L’Agence du Bassin Hydraulique du Sebou s’apprête ainsi à lancer une étude portant sur l’interconnexion des bassins de l’Ouergha, de l’Oued Lben et de l’Oued Inaouen, situés dans les provinces de Taounate et Taza. L’enjeu est clair : mieux répartir l’eau disponible dans un contexte marqué par une variabilité climatique de plus en plus prononcée.
Car au-delà de son importance géographique, le bassin du Sebou joue un rôle central dans l’équilibre hydrique national. Il alimente à la fois l’eau potable, l’agriculture et certaines activités industrielles, faisant de sa gestion un levier stratégique.

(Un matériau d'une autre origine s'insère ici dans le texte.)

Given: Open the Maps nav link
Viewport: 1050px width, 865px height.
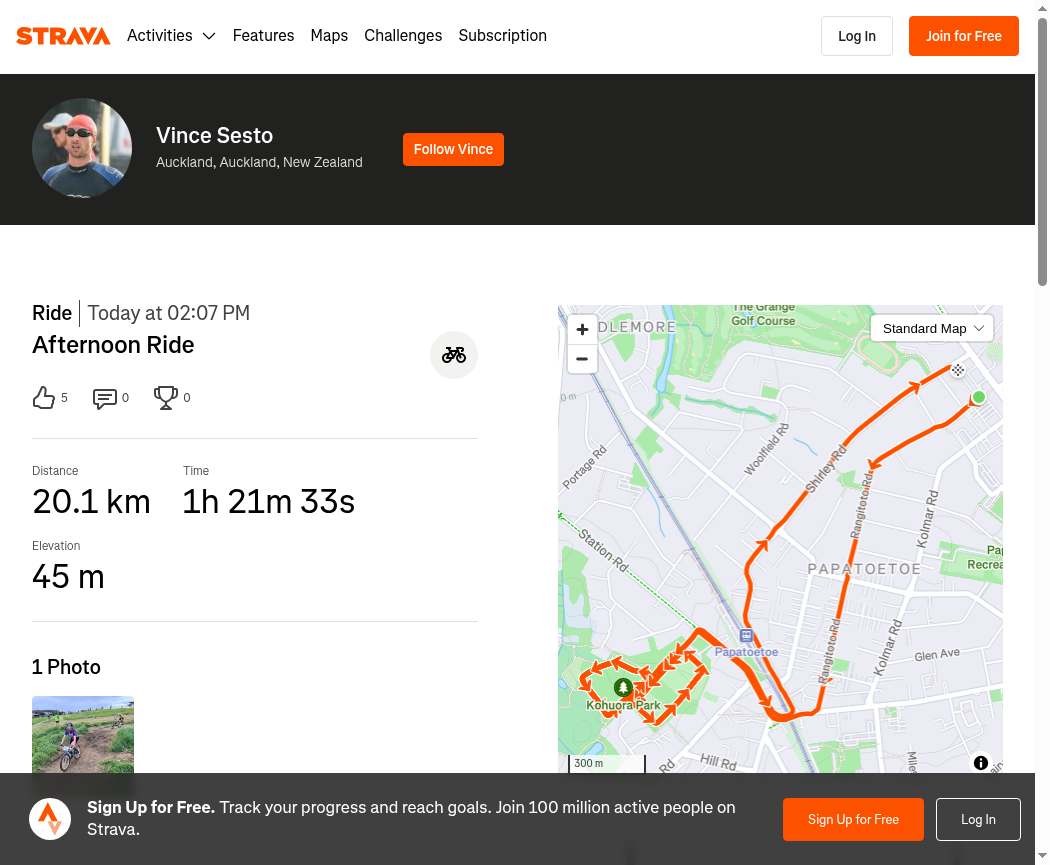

Mais les équilibres historiques sont aujourd’hui fragilisés par la baisse des apports et l’irrégularité des précipitations, sous l’effet du changement climatique.
Dans ce contexte, le barrage Idriss Ier, situé sur l’Oued Inaouen, apparaît comme une pièce maîtresse du dispositif. Or, son alimentation dépend directement des ressources disponibles en amont. D’où l’intérêt d’explorer des solutions de transfert depuis des zones potentiellement mieux dotées, notamment le sous-bassin de l’Ouergha.
L’hypothèse étudiée repose sur un transfert unidirectionnel de l’eau depuis l’Ouergha vers l’Inaouen, en transitant par l’Oued Lben. Plusieurs scénarios techniques sont envisagés, allant d’un transfert direct à des configurations s’appuyant sur les infrastructures existantes ou en projet, notamment les barrages de Bab Ouandar et de Sidi Abbou.
Au-delà de la faisabilité technique, l’étude devra surtout répondre à une question centrale : dans quelle mesure ces interconnexions peuvent-elles renforcer durablement la sécurité hydrique du bassin ? Il s’agira d’évaluer les volumes mobilisables, les coûts d’investissement, mais aussi la pertinence de ces choix face à des ressources elles-mêmes de plus en plus incertaines.
En filigrane, cette initiative illustre un tournant dans la gestion de l’eau au Maroc : passer d’une logique de mobilisation locale à une approche plus intégrée, fondée sur la circulation des ressources entre territoires. Une évolution rendue nécessaire par un constat désormais partagé : la sécurité hydrique n’est plus seulement une question d’infrastructures, mais de stratégie à l’échelle des bassins.